* _Records supplied_:
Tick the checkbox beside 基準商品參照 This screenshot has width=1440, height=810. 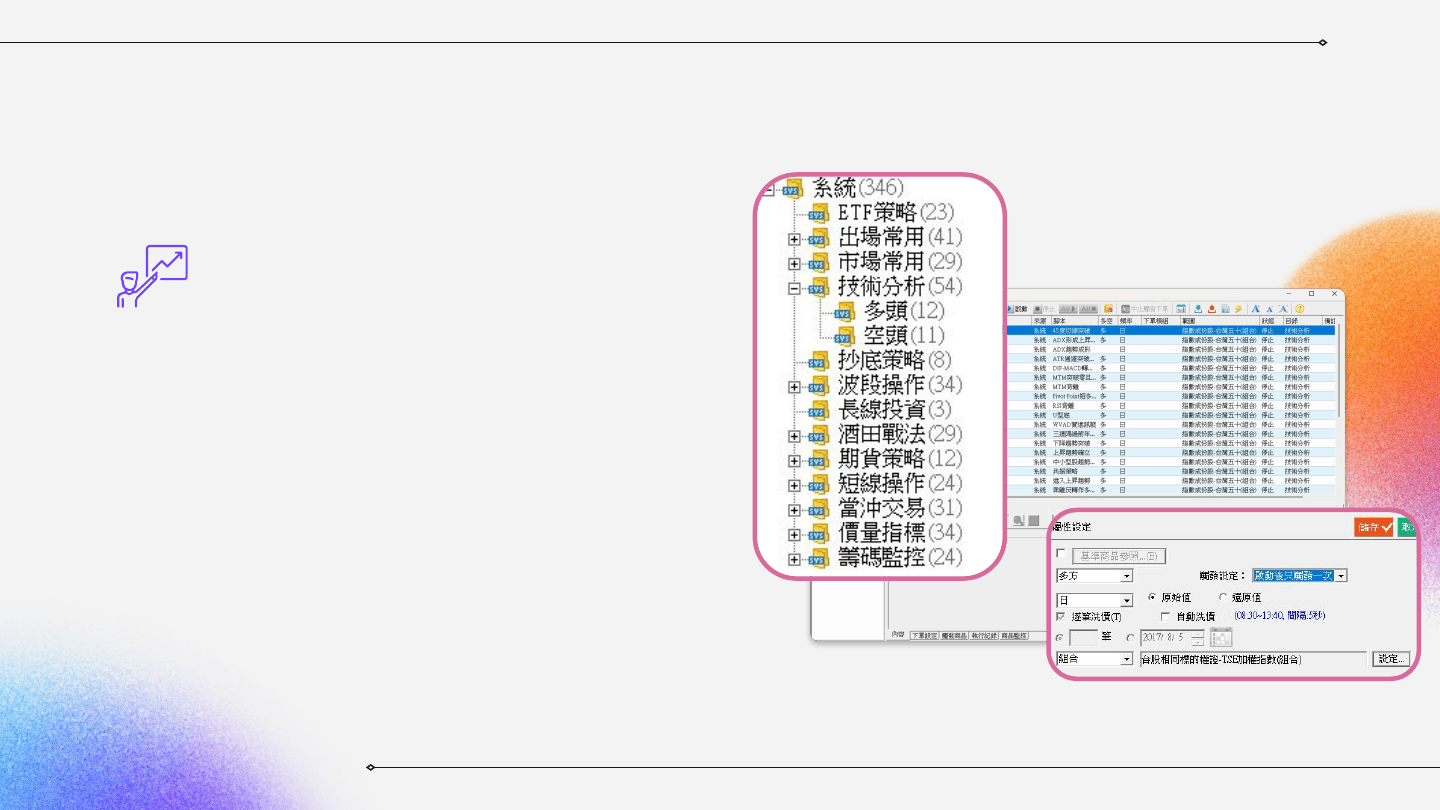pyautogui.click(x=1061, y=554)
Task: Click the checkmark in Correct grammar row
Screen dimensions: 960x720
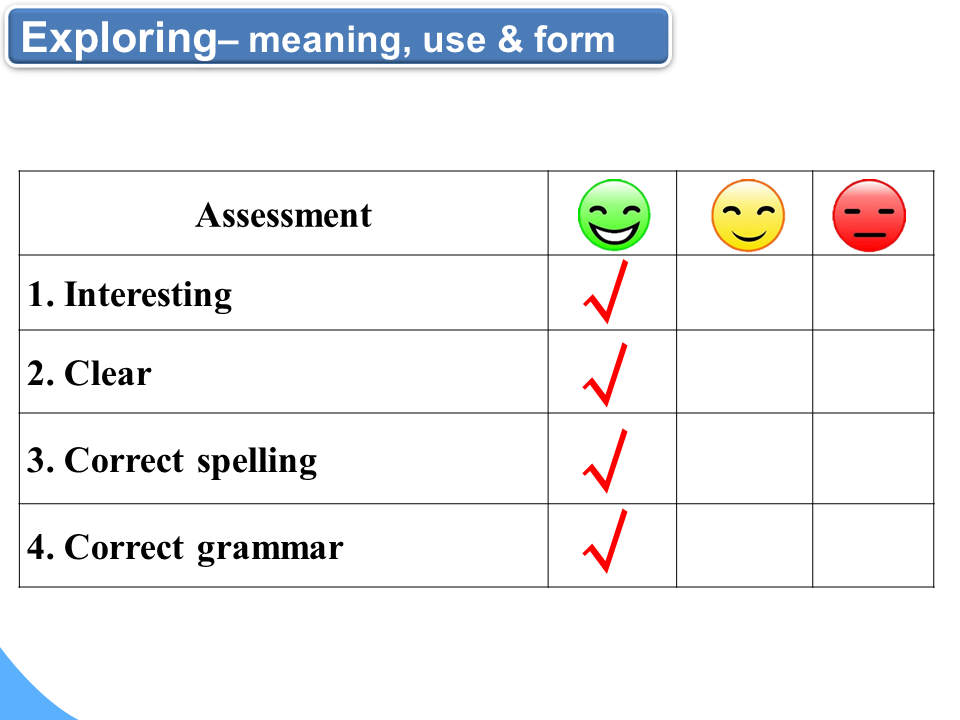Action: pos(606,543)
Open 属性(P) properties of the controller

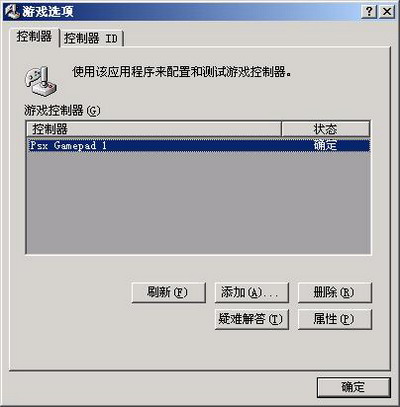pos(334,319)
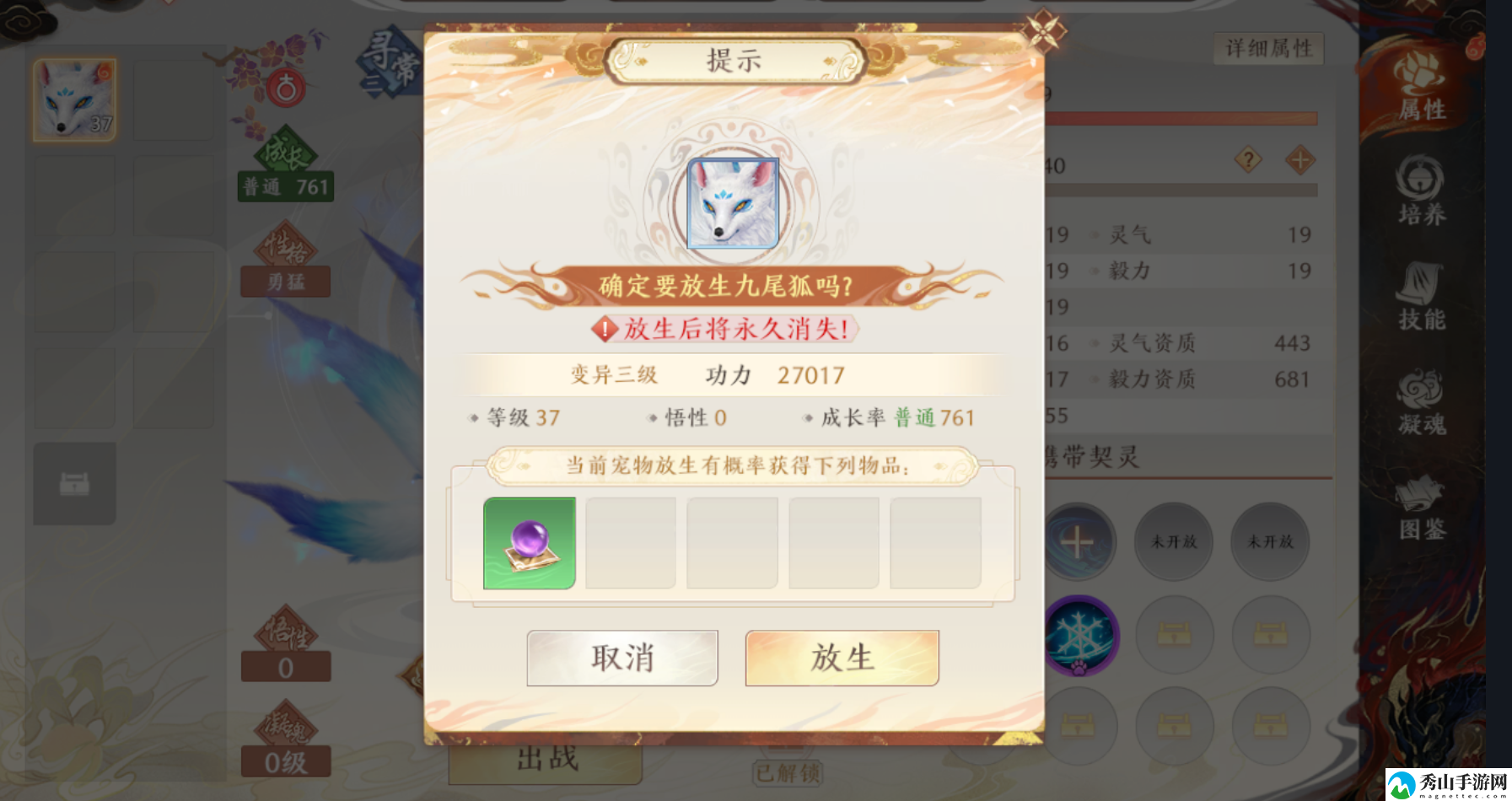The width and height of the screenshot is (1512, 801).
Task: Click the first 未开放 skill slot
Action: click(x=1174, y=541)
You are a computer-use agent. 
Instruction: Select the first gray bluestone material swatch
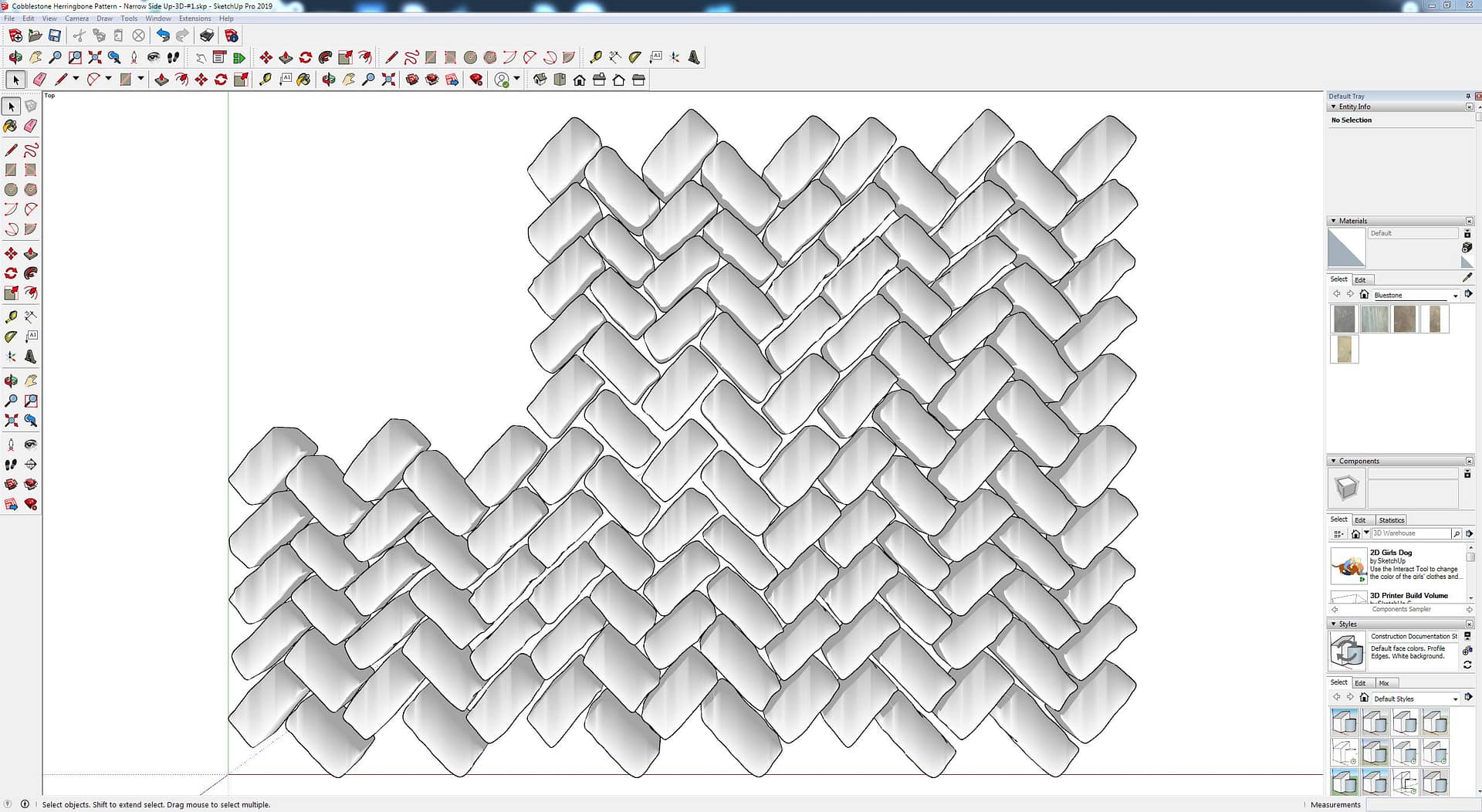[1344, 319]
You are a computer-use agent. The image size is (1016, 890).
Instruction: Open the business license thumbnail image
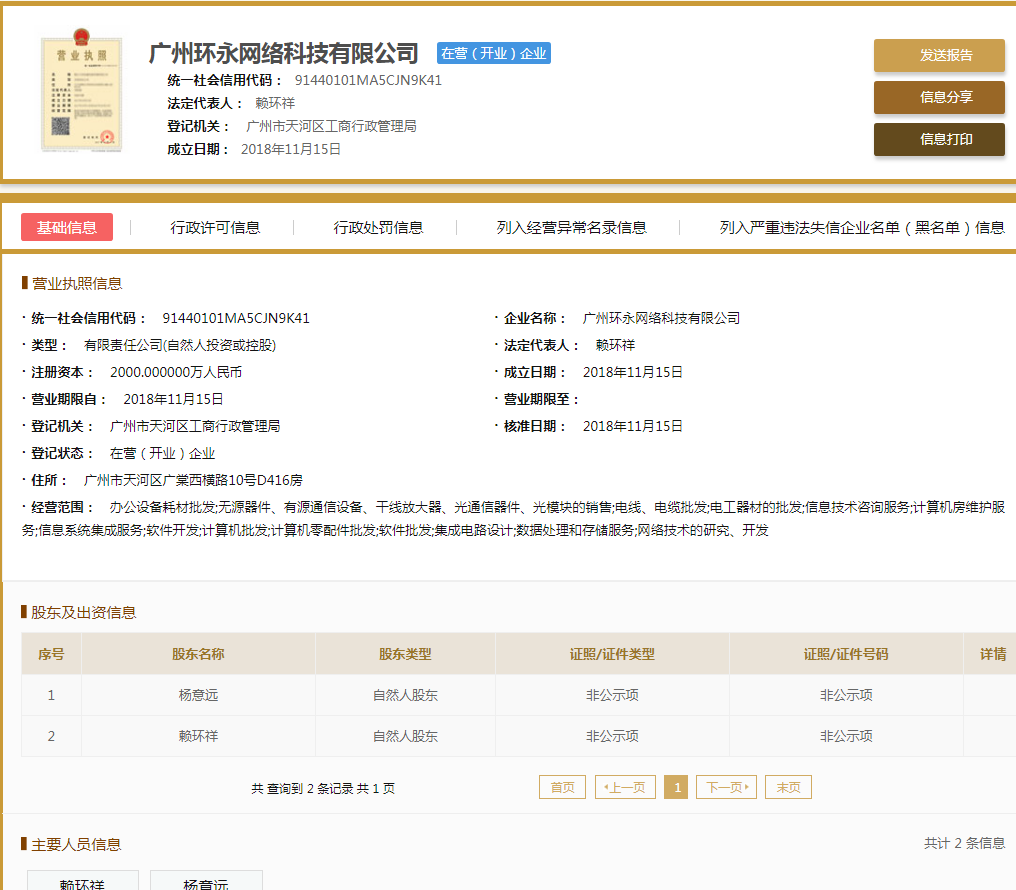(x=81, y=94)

* _Your instructions_: Retype the records above exactly, starting at the line that contains "Instruction: Select the" and going through the last line, and leave out any pictures.

* _Output of the exercise_:
Instruction: Select the first gray bluestone material swatch
[1344, 319]
You are a computer-use agent. The image size is (1016, 890).
Instruction: Open the business license thumbnail image
(x=81, y=94)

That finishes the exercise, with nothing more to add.